“O animal que mais medo nos deve meter é o Homem”
“A minha ligação ao mar vem desde pequenina. Não só nasci em Cascais, o que inevitavelmente me liga ao mar, como passava os domingos a ver, fascinada, os programas na tv do Jacques Cousteau, além de que o meu pai fez carreira na Marinha, o que levou a que eu quisesse sempre andar em barcos.
Já mais crescida, o meu coração dividia-se. Queria seguir Ciência, isso era certo, mas estava indecisa entre Enfermagem e Biologia Marinha, e esta falou mais alto talvez por a associar mais à aventura que o mar nos inspira. Foi numa aula de Taxonomia, no segundo ano, que o percurso da minha vida se começou a traçar.
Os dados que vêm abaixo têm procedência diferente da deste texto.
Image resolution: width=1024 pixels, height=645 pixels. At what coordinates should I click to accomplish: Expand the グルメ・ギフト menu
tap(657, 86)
O nosso professor incentivava-nos a desenhar as diferentes estruturas do animal que estávamos a observar e percebeu que eu desenhava bem e com bastante pormenor. Resultado, sugeriu que frequentasse um curso de ilustração científica, que me deu muito prazer. Ficou o bichinho.
A minha carreira na biologia marinha foi essencialmente na investigação na área das Pescas, algo que gostava muito porque envolvia matemática e modelação, tínhamos de criar modelos que nos permitem prever o que vai acontecer a um stock de peixes. Gostava do que fazia, mas comecei a fazer cada vez mais ilustrações e um dia convidaram-me para ir trabalhar no Oceanário como ilustradora e educadora marinha, e não resisti. Hoje em dia sou mergulhadora e videografa subaquática no Just Dive Academy, ilustradora – dá-me muito gozo a área da pedagogia, mas sempre ligada ao mundo subaquático, faço muito- s trabalhos ligados a ações de sensibilização e preservação das espécies, e até fundei, com colegas, a associação APECE, dedicada ao estudo e conservação de elasmobrânquios, animais como tubarões e raias. Uma das ações foi sensibilizar quem faz pesca desportiva. Eles apanham muitos tubarões, que são espécies ameaçadas, e conseguimos que, em vez de trazerem os animais para terra para tirar fotografias com um troféu morto, passassem a apanhar, medir, pesar e libertar. Perceberam que assim preservam a vida daqueles animais magníficos. São pequenas vitórias que compensam um pouco o aspeto geral, que é deprimente.
Já nos tempos de faculdade se ouvia falar na sobrepesca e fim de recursos, e eu tento sempre sensibilizar as pessoas, ‘não comprem petinga nem jaquinzinhos, é criminoso, não estão a dar tempo ao peixe para crescer e reproduzir-se’. Bacalhau, sardinha… são tudo espécies em perigo, entristece-me ver que há muito ainda por fazer. Temos mesmo de mudar de hábitos. Outra coisa que muita gente não tem ideia é a poluição sonora. No outro dia ouvi um podcast da revista americana Vox, em que um biólogo marinho contou como durante a pandemia o nível de hormonas de stresse nos tecidos das baleias na costa da Califórnia tinha diminuído substancialmente porque não havia tanta poluição sonora. Eu não tenho filhos, mas quem os tem deve com certeza querer deixar-lhes algo e nada melhor que um planeta lindo e diverso, em que se viva bem. Uma das experiências de mergulho mais inesquecíveis foi na África do Sul, no meio de tubarões brancos, um privilégio que eu não sei se as próximas gerações vão ter.”